WE JOURNALISTS have never been known for our courage. That’s why Murray Kempton said of us that in history’s great conflicts we are the ones who ride down from the hills after the battle to shoot the wounded.
It is even more true today in news organizations where the individual journalist cannot count on his corporate managers to back him up should he run afoul of the popular will.
Thus there should be sympathy for writers who imagine they have found a safe issue in the President’s recent tweets, especially the ones regarding an outspoken Somali immigrant, now a Democrat politician. If she dislikes America, the President suggests, she can leave.
Suzette Hackney of the Indianapolis Star and Brian Francisco of the Fort Wayne Journal Gazette see this as a no-brainer, that the President said something racist, or something that can be reasonably confused with racism. For in our dorm room-level public discussion, it is analogous, perfectly in some minds, to 1960s Black activists being told to go back to Africa. Indeed, Hackney and Francisco would make it a litmus test for all Indiana politicians.
Before we do that, though, could we think about it a little longer — longer than the typical journalists has time to commit? Perhaps an old friend here, Rep. Jim Banks, whom Hackney labels a “wimpy sycophant” for holding his tongue, may be mulling thoughts deeper than a name-caller can grasp.
There is context, for example, historical and otherwise. And there is distinction.
It is one thing to tell a person whose ancestors came here involuntarily to go back to where he has never been. It is another to tell that to a person who came here voluntarily but has realized that this country, in her freely expressed opinion, was founded on evil principles that she can no longer abide.

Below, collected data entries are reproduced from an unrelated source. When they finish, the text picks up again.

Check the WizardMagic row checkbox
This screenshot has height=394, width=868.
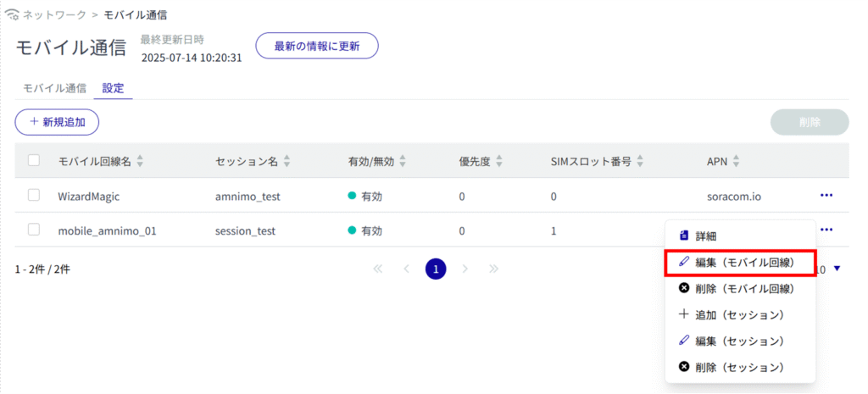(34, 196)
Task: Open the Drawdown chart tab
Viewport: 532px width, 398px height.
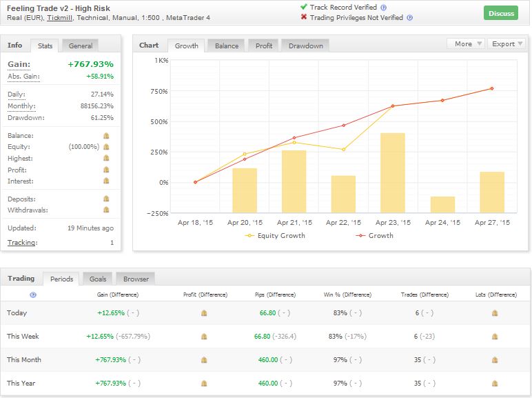Action: (305, 46)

That is a distinction about America — that we are free to leave. It was the entire point of the Berlin Wall. Try it in China, North Korea or practically anywhere outside the Anglosphere. And while we are on the point, it is one thing to set up camps as humanely as circumstances permit to hold persons flooding into your country illegally, and it is another thing to set up camps to work to death the socially or politically deplorable among the current citizenry.
Which brings me to a question I have been asking myself lately: Is this the way it’s going to be? Have we lost the ability to think?
In my time, there has been plenty of evidence. We began by confusing segregation with neighborhood schools and continued by confusing precise numerical racial balance with civil rights and then Al Sharpton with Martin Luther King. It was predictable that we would confuse South African socialists with Selma freedom marchers and, most recently, fascist with anti-fascists. We put our battle flag on the heels of tennis shoes and then take it off again lest it offend, one must suppose, those from whom we flee.
We have confused the rights of an innocent child with those of the eugenically inclined or even the merely self-centered. We don’t differentiate between marriage divinely inspired and marriage civically licensed. Even more confusing, it has become unfashionable to point out the difference between a woman with a penis and one without.
Finally, we cannot distinguish our foreign-policy interests from those of practically any spot on the globe. As a result, we don’t exactly know when we are at war and when we are not or where.
Now we are intent on confusing racism with patriotism. That should just about finish us, journalists and all.